Summarizing Documents

Although it may not be immediately obvious, just being able to perform reasonably good sentence detection as part of an NLP approach to mining unstructured data can enable some pretty powerful text-mining capabilities, such as crude but very reasonable attempts at document summarization. There are numerous possibilities and approaches, but one of the simplest to get started with dates all the way back to the April 1958 issue of IBM Journal. In the seminal article entitled “The Automatic Creation of Literature Abstracts,” H.P. Luhn describes a technique that essentially boils down to filtering out sentences containing frequently occurring words that appear near one another.

The original paper is easy to understand and is rather interesting; Luhn actually describes how he prepared punch cards in order to run various tests with different parameters! It’s amazing to think that what we can implement in a few dozen lines of Python on a cheap piece of commodity hardware, he probably labored over for hours and hours to program into a gargantuan mainframe. Example 8-3 provides a basic implementation of Luhn’s algorithm for document summarization. A brief analysis of the algorithm appears in the next section. Before skipping ahead to that discussion, first take a moment to trace through the code and see whether you can determine how it works.

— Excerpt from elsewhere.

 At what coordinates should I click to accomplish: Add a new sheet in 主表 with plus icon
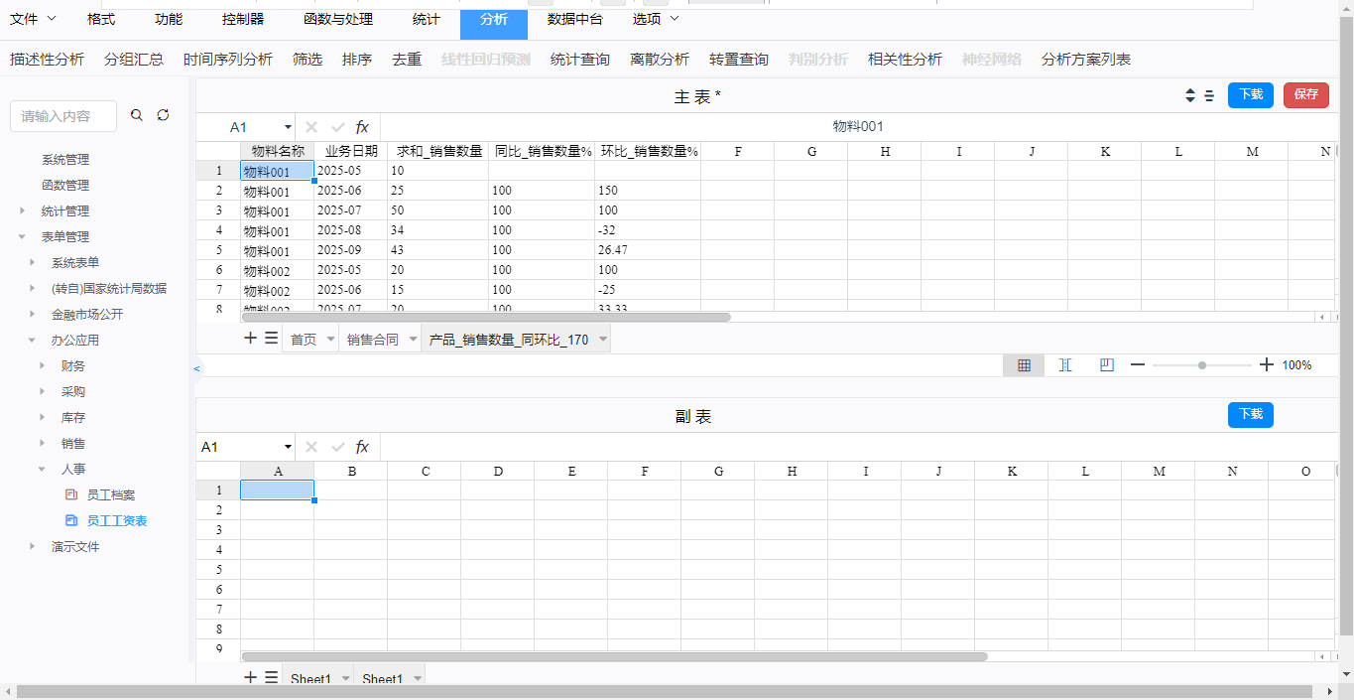pos(250,339)
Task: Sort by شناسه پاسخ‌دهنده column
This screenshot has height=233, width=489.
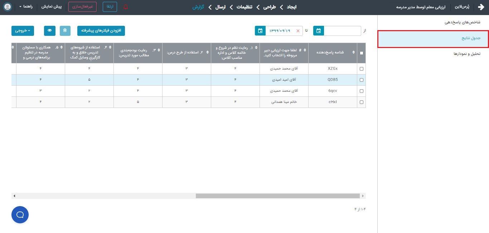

Example 8-3. A document summarization algorithm (blogs_and_nlp__summarize.py)

# -*- coding: utf-8 -*-

import sys
import json
import nltk
import numpy

N = 100  # Number of words to consider
CLUSTER_THRESHOLD = 5  # Distance between words to consider
TOP_SENTENCES = 5  # Number of sentences to return for a "top n" summary

# Approach taken from "The Automatic Creation of Literature Abstracts" by H.P. Luhn

def _score_sentences(sentences, important_words):
    scores = []
    sentence_idx = -1

    for s in [nltk.tokenize.word_tokenize(s) for s in sentences]:

        sentence_idx += 1
        word_idx = []

        # For each word in the word list...
        for w in important_words:
            try:
                # Compute an index for where any important words occur in the sentence

                word_idx.append(s.index(w))
            except ValueError, e: # w not in this particular sentence
                pass

        word_idx.sort()

        # It is possible that some sentences may not contain any important words at all
        if len(word_idx)== 0: continue

        # Using the word index, compute clusters by using a max distance threshold
        # for any two consecutive words

        clusters = []
        cluster = [word_idx[0]]
        i = 1
        while i < len(word_idx):
            if word_idx[i] - word_idx[i - 1] < CLUSTER_THRESHOLD:
                cluster.append(word_idx[i])
            else:
                clusters.append(cluster[:])
                cluster = [word_idx[i]]
            i += 1
        clusters.append(cluster)

        # Score each cluster. The max score for any given cluster is the score 
        # for the sentence

        max_cluster_score = 0
        for c in clusters:
            significant_words_in_cluster = len(c)
            total_words_in_cluster = c[-1] - c[0] + 1
            score = 1.0 * significant_words_in_cluster 
                * significant_words_in_cluster / total_words_in_cluster

            if score > max_cluster_score:
                max_cluster_score = score

        scores.append((sentence_idx, score))

    return scores

def summarize(txt):
    sentences = [s for s in nltk.tokenize.sent_tokenize(txt)]
    normalized_sentences = [s.lower() for s in sentences]

    words = [w.lower() for sentence in normalized_sentences for w in
             nltk.tokenize.word_tokenize(sentence)]

    fdist = nltk.FreqDist(words)

    top_n_words = [w[0] for w in fdist.items() 
            if w[0] not in nltk.corpus.stopwords.words('english')][:N]

    scored_sentences = _score_sentences(normalized_sentences, top_n_words)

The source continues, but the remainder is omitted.